Many states have implemented new laws to regulate marriages involving a non-EEA spouse. In 2006 in Austria and in 2012 in the UK, similar new measures were introduced to prevent MOCs: high financial thresholds, a longer probationary period before permanent residency (5 years instead of 2) and a proof of language competence.

What we see in the regulation of family migration is the adoption of criteria more commonly associated with economic migration. Even for genuine relationships and families, life can feel like a Kafka plot. Not being able to fulfill all the requirements has forced some British families into exile.

Concluding Thoughts
In both periods under review, the crises have been global, accompanied by war and drastic changes in political systems. The women from the German Reich, like refugees today, acted decisively to escape from crisis regions and from traditional roles in societies. In order to secure or remain safe in exile, some entered into a MOC. Now as then, MOCs existing on paper only are arranged within various networks. Some are paid for; some are entered into as an act of solidarity. In both time-periods, prevailing official and social attitudes along gender, race and class lines shaped state interventions and created legal dependencies.

Marriages of convenience subvert traditional concepts of marriage and undermine immigration regimes. The politicisation and ethnicisation of MOC is used to enhance the ability to exclude or remove unwanted immigrants and refugees. All across Europe, family migration is increasingly the specific target of restrictive policy reforms.

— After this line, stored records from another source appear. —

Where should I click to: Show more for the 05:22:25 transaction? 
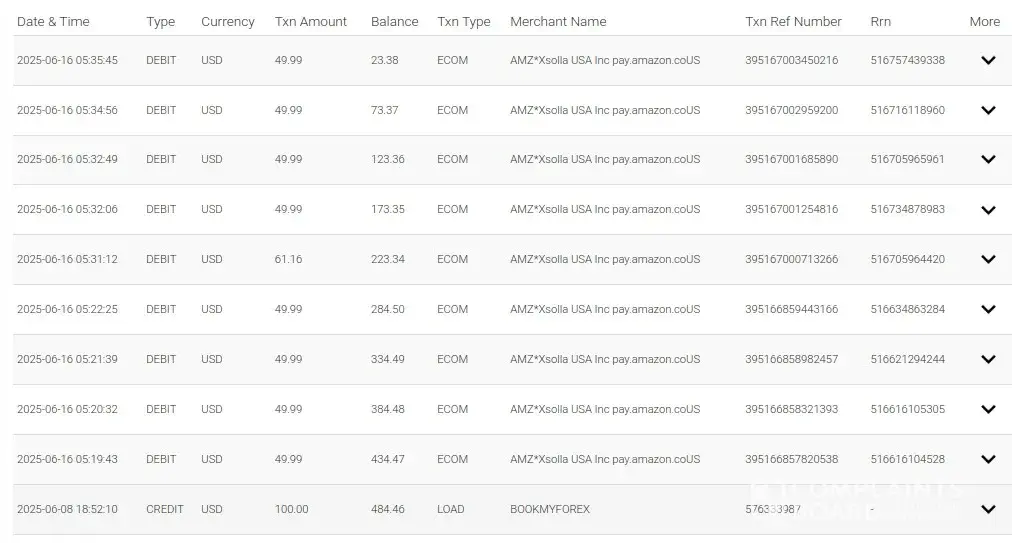tap(988, 309)
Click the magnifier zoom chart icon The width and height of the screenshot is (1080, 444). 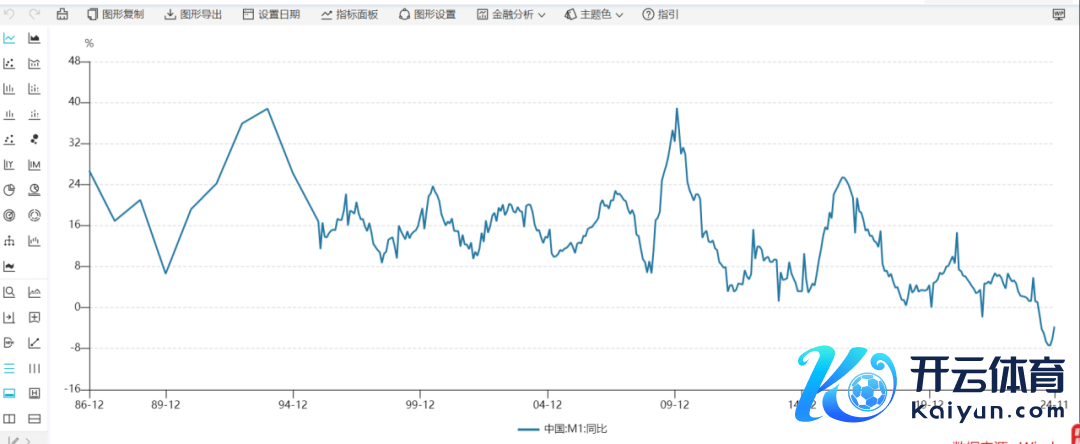pyautogui.click(x=10, y=292)
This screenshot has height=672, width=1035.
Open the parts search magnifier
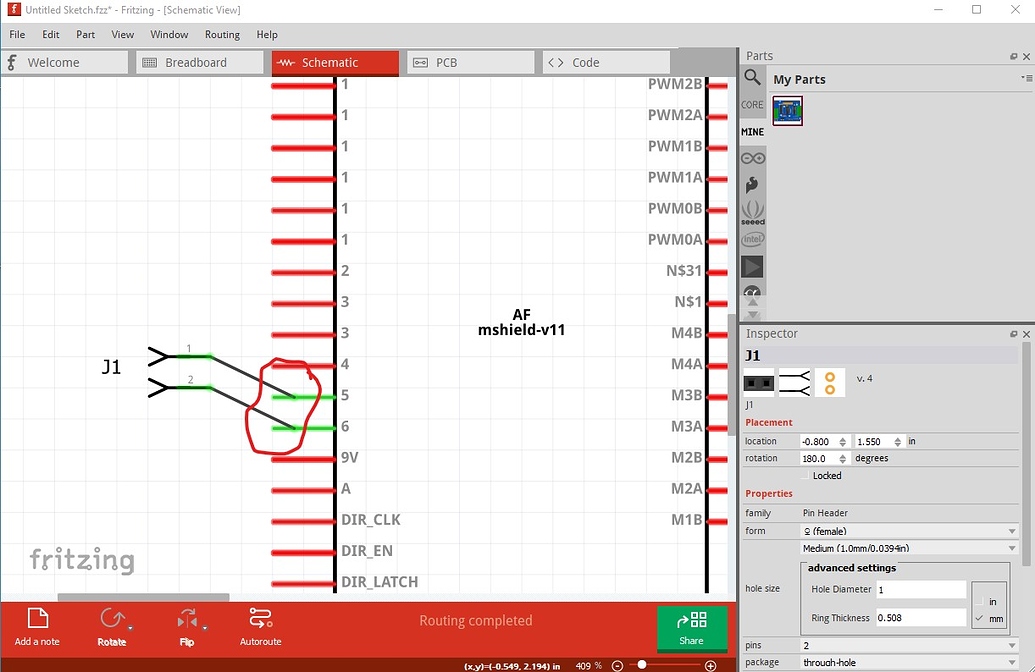click(x=752, y=77)
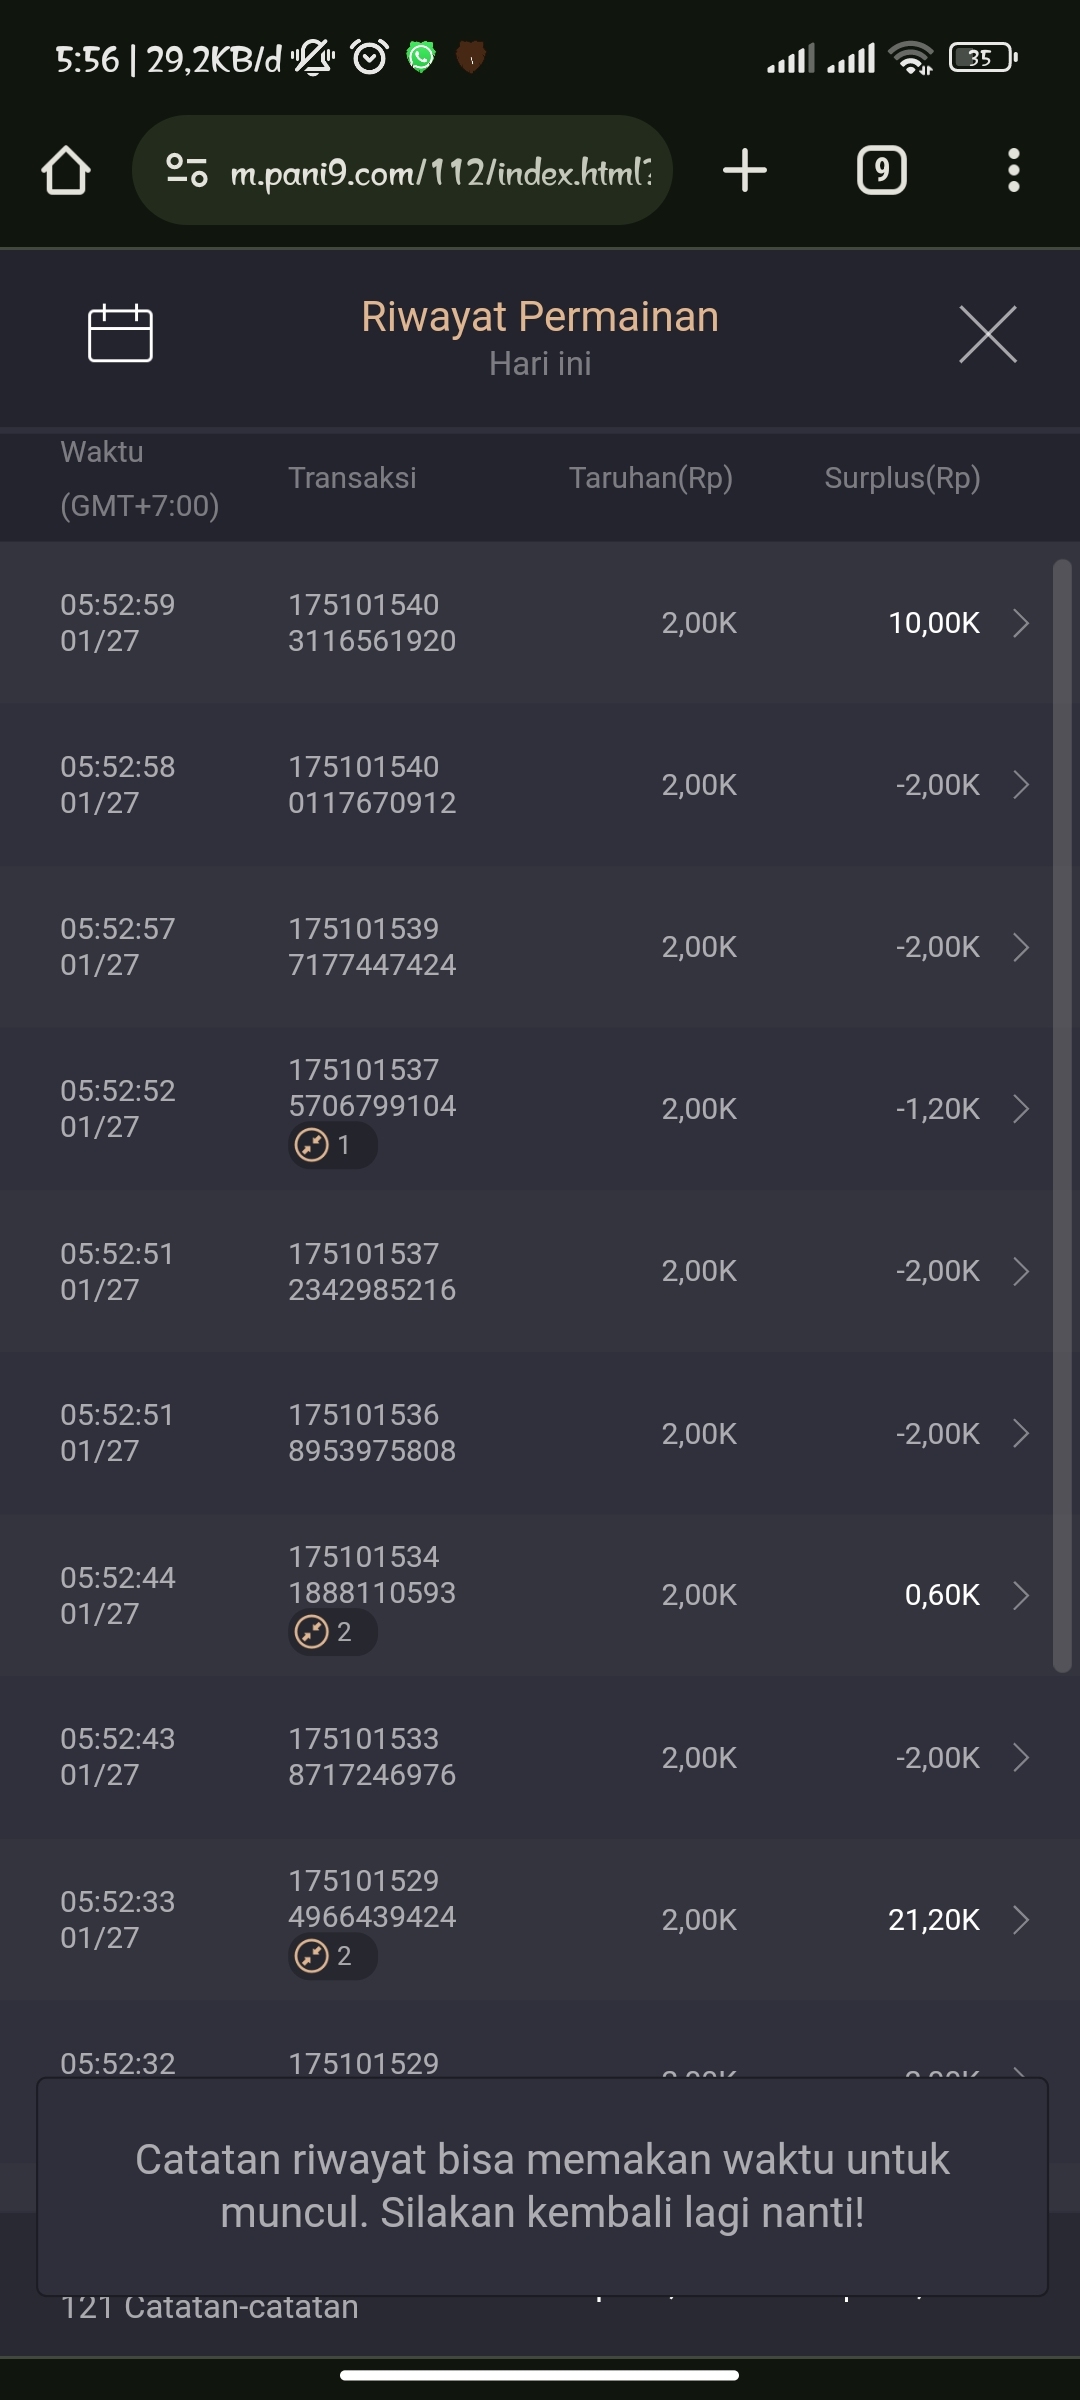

Differences in how these kinds of marriages are perceived are revealing and point to underlying moral reasoning of the times. Most people today would regard the MOCs entered into by Jewish women escaping Nazi-persecution as a legitimate or justifiable strategy, while present-day asylum seekers are widely condemned for the same practice. This highlights a moral duality as in both periods the MOC is one of the few remaining escape routes in a time of crisis.

Notes:
(1) This abbreviation MOC is quite common in online platforms where people are looking for a perfect match.
(2) Reed Douglas (1939), Disgrace Abounding, p 137.
(3) Dossier “general file on marriages of convenience 1937-1942” in The National Archives London, MEPO 3/1092.

 

Irene Messinger is a political scientist whose award-winning PhD thesis and book deals with MOC in the Austrian Alien Law (2012) from an intersectional perspective. 2013-2016 she was focusing on MOC during the Nazi period. In 2017, she will publish the commented memoirs of Anita Bild, a persecuted Viennese dancer who continued her career in the UK due to a MOC in 1939. Her research agenda focuses on Migration Policies and Migration Research, as well as Biographies, Gender and Social Justice. She teaches at the University of Vienna and at the University of Applied Sciences, Department for Social Work.